- Texte retenu
Si l’on pense pauvreté, une réalité urbaine vient à l’esprit. La grande ville, la banlieue, le péri-urbain. Seule exception dans cet imaginaire de pauvreté de béton : les agriculteurs. Leur mobilisation contre leur précarité grandissante est actuellement très médiatisée. Lorsqu’ils ne sont pas sur le devant de la scène, ils restent observés avec intérêt par les chercheurs et les pouvoirs publics. Trois raisons à cela : ils sont particulièrement subventionnés, le maintien de leur profession joue un rôle déterminant pour les espaces ruraux et les enjeux de « souveraineté alimentaire » cristallisent l’attention.
Mais en dehors de ce corps de métier, la pauvreté des espaces ruraux à très faible densité de population est comme invisible. Les questions de précarité et d’exclusion sociale sont très peu médiatisées lorsque l’on parle de tous les autres habitants des campagnes.
Depuis une vingtaine d’années, la pauvreté monétaire sur le territoire national s’accentue (elle se définit par un revenu inférieur à 60 % du revenu médian. En 2023, ce seuil est fixé à un revenu disponible de 1 102 euros par mois pour une personne seule et de 2 314 euros pour un couple avec enfants). Alors qu’en 2004, 12,6 % de Français vivaient sous le seuil de pauvreté, en 2024, ils sont 14,5 %. La pauvreté monétaire est plus importante dans les grands centres-villes, c’est vrai.
Mais ensuite, c’est dans les communes rurales dites « isolées et hors de l’influence des villes » qu’elle est la plus forte. Celles-ci accueillent environ 5 % de la population métropolitaine. Que sait-on de cette pauvreté rurale ? Qu’en est-il notamment chez les jeunes ?
Que sait-on de la pauvreté des jeunes ruraux ?
Tout d’abord, pourquoi s’intéresser particulièrement aux jeunes ? Il y a environ 9 millions de personnes en situation de pauvreté en France. Les jeunes de moins de 30 ans représentent à eux seuls la moitié de cet échantillon. Ils sont deux fois plus susceptibles de se retrouver dans une situation de pauvreté que ne le sont les personnes de plus de 65 ans. Cela s’explique à la fois par un phénomène de reproduction sociale (qui exacerbe les inégalités au fil des générations) et par une redistribution des richesses et des places en défaveur des jeunes générations. La jeunesse est particulièrement hétérogène, mais elle fait face dans son ensemble à un contexte de marée montante de la précarité. Cependant, les choses ne sont pas les mêmes que l’on soit un jeune vivant en ville ou à la campagne.

- Consignes
a - Traduisez en anglais la phrase suivante du texte sur la pauvreté rurale : « Alors qu’en 2004, 12,6 % de Français vivaient sous le seuil de pauvreté, en 2024, ils sont 14,5 %. »
b - Rédigez la suite du texte sur la pauvreté rurale, en enchaînant directement après sa dernière phrase.

Données de localisation de cibles visibles
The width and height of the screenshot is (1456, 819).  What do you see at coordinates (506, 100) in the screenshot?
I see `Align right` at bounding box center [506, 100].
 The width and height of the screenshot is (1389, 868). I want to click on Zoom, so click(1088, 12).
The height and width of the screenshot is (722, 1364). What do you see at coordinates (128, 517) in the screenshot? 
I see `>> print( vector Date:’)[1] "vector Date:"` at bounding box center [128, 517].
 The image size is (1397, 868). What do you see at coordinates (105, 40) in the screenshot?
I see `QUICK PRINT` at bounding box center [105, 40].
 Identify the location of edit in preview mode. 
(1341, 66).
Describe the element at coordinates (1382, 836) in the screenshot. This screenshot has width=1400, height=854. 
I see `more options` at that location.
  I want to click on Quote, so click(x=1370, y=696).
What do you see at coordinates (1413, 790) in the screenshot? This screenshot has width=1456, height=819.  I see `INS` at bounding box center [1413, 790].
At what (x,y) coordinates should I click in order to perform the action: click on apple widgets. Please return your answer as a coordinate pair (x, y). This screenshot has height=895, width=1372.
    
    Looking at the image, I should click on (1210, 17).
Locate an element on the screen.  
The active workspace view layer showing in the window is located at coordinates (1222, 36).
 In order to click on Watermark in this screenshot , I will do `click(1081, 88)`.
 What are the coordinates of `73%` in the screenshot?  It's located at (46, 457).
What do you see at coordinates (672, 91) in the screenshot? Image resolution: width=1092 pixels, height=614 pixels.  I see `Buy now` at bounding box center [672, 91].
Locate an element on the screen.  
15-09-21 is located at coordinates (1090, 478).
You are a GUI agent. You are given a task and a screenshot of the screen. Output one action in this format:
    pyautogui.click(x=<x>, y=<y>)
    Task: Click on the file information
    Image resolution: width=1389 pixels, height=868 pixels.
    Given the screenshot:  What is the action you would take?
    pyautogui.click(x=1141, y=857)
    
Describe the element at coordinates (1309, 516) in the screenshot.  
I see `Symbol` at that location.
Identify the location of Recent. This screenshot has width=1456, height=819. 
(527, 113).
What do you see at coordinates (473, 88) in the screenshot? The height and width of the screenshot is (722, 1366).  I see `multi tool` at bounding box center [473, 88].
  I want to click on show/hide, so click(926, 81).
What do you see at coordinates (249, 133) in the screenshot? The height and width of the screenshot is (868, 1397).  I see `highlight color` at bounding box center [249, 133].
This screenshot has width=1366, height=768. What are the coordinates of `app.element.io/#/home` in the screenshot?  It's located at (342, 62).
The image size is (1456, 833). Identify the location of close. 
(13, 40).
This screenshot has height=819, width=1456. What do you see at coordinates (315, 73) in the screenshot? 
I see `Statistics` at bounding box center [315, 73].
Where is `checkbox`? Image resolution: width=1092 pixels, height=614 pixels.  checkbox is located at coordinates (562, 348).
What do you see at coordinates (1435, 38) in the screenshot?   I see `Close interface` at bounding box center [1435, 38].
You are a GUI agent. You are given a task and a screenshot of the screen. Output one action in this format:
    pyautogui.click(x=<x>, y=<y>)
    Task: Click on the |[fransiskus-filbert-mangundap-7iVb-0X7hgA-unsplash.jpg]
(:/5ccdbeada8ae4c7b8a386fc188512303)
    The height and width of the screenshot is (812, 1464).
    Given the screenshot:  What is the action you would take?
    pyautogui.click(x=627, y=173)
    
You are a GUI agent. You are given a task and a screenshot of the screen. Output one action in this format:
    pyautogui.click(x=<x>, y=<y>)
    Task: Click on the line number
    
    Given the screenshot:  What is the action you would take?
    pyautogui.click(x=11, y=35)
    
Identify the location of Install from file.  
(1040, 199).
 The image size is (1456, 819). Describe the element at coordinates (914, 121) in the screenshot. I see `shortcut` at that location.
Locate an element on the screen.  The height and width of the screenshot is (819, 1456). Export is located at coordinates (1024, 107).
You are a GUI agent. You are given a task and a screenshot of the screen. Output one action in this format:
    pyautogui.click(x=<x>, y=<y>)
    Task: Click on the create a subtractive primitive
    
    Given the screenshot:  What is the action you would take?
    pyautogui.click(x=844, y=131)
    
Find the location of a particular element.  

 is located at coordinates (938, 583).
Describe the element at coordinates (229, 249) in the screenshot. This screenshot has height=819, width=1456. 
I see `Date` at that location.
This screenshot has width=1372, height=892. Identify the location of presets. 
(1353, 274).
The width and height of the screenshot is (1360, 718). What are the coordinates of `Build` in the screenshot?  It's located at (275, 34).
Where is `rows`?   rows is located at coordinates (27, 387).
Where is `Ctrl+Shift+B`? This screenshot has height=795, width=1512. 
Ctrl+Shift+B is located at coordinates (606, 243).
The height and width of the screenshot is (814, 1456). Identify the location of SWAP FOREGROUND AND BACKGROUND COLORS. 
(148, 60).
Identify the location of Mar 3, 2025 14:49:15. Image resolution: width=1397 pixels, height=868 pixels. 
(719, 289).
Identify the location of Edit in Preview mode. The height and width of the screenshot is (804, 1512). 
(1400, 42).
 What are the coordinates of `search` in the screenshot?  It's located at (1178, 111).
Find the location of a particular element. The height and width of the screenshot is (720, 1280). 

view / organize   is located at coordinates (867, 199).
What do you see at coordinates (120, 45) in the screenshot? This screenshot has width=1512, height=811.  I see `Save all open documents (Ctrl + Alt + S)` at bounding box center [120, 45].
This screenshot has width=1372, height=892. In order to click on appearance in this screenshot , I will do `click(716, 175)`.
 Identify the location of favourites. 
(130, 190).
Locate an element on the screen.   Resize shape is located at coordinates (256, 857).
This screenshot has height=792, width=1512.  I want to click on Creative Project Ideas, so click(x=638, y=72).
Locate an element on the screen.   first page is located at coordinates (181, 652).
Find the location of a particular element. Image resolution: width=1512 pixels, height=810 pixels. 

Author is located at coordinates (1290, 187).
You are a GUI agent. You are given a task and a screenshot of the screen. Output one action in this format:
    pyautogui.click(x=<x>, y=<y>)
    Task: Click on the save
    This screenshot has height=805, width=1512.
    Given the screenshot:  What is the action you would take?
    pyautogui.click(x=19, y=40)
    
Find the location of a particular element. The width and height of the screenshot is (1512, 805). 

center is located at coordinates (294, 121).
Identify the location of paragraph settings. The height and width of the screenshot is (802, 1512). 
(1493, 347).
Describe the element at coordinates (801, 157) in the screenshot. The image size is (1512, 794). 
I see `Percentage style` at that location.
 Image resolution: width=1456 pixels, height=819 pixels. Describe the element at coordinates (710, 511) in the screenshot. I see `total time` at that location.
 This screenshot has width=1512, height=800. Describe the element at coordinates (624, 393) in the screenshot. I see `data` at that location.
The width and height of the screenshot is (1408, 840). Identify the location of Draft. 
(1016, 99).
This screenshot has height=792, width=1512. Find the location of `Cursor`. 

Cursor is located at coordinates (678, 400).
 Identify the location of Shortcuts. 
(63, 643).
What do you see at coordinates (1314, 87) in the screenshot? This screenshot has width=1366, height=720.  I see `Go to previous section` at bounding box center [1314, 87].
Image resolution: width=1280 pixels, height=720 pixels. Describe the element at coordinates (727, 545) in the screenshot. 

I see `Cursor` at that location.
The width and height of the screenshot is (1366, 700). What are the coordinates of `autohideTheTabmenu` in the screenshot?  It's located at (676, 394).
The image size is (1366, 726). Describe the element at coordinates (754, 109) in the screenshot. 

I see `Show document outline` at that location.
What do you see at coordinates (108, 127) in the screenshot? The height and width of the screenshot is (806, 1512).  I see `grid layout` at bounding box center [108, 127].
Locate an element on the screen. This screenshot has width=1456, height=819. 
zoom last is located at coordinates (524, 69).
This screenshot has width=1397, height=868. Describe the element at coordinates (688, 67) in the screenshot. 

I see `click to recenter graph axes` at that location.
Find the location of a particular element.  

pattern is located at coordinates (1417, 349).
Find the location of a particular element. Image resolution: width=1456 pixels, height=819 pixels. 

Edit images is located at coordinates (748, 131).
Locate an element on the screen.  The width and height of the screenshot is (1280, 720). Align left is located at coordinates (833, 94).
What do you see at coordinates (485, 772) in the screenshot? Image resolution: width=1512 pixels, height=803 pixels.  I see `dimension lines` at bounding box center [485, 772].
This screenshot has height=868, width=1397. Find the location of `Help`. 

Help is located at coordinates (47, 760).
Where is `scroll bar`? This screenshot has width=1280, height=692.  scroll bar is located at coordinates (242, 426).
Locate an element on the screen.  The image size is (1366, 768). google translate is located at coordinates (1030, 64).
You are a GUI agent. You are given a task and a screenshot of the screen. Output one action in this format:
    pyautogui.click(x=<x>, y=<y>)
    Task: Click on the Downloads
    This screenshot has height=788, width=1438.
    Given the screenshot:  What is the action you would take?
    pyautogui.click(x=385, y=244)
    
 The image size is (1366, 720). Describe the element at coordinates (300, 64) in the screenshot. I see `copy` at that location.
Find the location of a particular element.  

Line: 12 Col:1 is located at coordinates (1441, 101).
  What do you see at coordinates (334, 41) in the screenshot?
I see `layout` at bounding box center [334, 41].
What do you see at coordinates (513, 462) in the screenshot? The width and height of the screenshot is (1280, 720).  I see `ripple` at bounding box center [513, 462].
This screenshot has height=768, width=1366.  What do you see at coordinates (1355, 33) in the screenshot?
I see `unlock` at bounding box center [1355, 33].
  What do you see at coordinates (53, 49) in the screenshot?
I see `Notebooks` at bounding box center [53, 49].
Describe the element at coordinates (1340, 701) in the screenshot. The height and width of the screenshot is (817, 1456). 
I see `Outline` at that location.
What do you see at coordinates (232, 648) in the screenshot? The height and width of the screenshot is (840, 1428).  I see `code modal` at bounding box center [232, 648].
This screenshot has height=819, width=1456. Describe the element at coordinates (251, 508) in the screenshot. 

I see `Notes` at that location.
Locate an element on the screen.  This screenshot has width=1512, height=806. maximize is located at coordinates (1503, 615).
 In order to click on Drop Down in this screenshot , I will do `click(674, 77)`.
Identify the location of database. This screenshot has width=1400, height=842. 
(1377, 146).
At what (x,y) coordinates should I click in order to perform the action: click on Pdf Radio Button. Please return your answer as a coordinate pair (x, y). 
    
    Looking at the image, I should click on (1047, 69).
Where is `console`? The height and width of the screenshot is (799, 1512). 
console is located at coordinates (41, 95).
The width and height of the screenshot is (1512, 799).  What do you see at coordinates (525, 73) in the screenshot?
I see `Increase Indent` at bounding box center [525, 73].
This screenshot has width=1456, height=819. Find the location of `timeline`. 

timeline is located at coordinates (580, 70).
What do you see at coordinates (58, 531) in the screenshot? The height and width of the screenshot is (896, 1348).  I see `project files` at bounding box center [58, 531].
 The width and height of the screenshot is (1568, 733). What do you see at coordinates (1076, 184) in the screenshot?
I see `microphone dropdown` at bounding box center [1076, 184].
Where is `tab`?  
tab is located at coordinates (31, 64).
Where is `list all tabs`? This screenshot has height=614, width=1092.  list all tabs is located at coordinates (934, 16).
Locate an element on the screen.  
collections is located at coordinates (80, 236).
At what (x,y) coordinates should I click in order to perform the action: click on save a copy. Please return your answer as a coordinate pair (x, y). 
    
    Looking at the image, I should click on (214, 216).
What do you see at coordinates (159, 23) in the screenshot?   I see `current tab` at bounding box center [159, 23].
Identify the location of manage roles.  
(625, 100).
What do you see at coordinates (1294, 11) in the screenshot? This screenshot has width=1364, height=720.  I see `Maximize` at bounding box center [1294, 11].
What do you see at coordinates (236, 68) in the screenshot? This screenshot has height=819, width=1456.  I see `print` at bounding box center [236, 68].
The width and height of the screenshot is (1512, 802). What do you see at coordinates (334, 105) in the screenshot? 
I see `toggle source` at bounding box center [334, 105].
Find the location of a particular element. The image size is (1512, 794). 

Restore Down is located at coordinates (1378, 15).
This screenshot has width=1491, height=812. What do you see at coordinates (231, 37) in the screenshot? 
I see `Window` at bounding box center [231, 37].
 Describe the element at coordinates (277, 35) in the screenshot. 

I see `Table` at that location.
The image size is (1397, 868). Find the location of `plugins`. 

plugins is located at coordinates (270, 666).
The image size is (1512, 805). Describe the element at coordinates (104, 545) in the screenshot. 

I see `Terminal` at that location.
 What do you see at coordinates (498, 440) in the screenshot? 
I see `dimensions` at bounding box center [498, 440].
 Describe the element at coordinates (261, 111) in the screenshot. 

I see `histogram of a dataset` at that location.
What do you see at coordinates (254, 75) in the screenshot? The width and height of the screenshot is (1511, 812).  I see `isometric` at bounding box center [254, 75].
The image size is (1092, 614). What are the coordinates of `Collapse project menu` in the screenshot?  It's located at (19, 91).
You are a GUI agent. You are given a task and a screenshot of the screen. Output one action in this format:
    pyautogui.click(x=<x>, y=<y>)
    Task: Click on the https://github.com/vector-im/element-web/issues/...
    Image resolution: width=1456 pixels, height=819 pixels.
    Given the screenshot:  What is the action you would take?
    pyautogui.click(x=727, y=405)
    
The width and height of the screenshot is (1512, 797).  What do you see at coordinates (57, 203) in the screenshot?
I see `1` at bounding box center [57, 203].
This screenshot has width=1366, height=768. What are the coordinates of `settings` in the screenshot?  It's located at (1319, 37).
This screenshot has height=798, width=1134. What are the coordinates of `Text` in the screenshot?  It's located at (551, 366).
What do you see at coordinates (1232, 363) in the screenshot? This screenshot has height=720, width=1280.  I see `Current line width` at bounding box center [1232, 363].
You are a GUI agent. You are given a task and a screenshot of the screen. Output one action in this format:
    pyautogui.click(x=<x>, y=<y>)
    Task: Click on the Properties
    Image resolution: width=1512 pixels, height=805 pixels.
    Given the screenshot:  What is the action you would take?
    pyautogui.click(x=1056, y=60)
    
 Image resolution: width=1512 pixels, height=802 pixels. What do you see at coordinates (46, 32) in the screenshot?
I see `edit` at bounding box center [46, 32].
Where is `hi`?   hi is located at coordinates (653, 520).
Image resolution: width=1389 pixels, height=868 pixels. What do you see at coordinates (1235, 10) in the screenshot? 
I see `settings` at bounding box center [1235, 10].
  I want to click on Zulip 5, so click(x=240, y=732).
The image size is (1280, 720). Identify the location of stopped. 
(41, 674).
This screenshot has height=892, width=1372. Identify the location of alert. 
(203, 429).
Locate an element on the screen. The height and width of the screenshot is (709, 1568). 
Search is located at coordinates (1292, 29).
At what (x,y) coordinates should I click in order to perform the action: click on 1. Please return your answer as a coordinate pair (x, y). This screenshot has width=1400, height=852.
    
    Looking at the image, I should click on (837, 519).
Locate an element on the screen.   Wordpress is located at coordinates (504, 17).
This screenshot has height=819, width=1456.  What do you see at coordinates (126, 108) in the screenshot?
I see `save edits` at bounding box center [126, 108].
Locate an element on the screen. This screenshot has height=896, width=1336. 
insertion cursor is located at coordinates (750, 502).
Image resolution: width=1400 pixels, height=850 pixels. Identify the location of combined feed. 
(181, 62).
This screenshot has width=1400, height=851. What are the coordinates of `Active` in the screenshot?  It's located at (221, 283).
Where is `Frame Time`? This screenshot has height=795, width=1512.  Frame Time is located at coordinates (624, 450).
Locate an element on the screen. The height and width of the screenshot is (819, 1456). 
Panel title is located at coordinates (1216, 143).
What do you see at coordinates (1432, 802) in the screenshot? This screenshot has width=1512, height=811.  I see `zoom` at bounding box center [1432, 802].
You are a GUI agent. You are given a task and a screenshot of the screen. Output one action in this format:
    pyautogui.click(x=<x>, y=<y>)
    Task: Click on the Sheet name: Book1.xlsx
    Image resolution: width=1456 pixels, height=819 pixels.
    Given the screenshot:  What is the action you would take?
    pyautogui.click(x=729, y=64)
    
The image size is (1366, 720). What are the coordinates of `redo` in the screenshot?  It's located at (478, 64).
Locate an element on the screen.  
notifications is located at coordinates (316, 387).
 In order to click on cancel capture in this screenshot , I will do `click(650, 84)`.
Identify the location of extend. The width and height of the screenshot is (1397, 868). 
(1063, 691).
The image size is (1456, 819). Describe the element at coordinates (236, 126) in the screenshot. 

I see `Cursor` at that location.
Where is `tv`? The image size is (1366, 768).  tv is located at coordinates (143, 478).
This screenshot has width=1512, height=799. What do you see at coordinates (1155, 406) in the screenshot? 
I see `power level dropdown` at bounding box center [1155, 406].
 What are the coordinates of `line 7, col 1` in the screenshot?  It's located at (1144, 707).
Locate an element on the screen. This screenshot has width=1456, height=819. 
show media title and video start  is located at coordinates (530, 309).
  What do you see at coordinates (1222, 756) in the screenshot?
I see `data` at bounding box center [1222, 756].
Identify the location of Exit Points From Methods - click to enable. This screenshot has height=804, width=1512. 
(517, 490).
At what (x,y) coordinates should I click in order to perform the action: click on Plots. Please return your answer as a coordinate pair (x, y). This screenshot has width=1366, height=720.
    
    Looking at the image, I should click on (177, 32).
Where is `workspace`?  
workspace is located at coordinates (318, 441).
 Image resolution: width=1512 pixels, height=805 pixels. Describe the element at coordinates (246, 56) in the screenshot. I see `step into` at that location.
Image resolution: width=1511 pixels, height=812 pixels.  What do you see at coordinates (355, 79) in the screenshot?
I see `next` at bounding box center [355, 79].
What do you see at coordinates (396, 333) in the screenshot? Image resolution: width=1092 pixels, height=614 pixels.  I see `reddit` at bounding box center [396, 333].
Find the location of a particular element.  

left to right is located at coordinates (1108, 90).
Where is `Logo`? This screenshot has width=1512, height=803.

- Réponses aux consignes
a - Whereas in 2004, 12.6% of French people lived below the poverty line, in 2024 the figure is 14.5%.

b -
Lorsqu’on s’intéresse aux chiffres, la pauvreté en milieu rural semble moins importante qu’en ville. Les ménages ruraux représentent un tiers de la population, mais un quart des ménages pauvres. Cela pourrait laisser penser que les espaces ruraux sont des espaces de « résistance » à la pauvreté, notamment chez les jeunes.
Ces chiffres sont trompeurs : ils dissimulent d’autres phénomènes. Le taux de pauvreté des urbains est supérieur à celui des ruraux, mais lorsque l’on s’intéresse aux actifs de moins de 30 ans, la pauvreté est très similaire. Les retraités, eux, sont même plus touchés par la pauvreté dans les campagnes que dans les villes. La sociologue Agnès Roche dénonce dans son ouvrage Des vies de pauvres les écrans de fumée qu’imposent les catégories administratives et notamment le découpage géographique de l’Insee qui homogénéise les différents espaces ruraux (périurbain, rural « profond », etc.) en un ensemble parfois incohérent. Difficile alors d’étudier les phénomènes de pauvreté dans un flou territorial.
Ainsi, là où les travaux statistiques tutoient parfois leurs limites, les enquêtes qualitatives réalisées auprès des jeunes ruraux permettent de mieux comprendre ces phénomènes. Elles se révèlent particulièrement éclairantes sur les questions de non-recours aux aides sociales et mettent à jour une pauvreté invisibilisée et stigmatisée dans les campagnes.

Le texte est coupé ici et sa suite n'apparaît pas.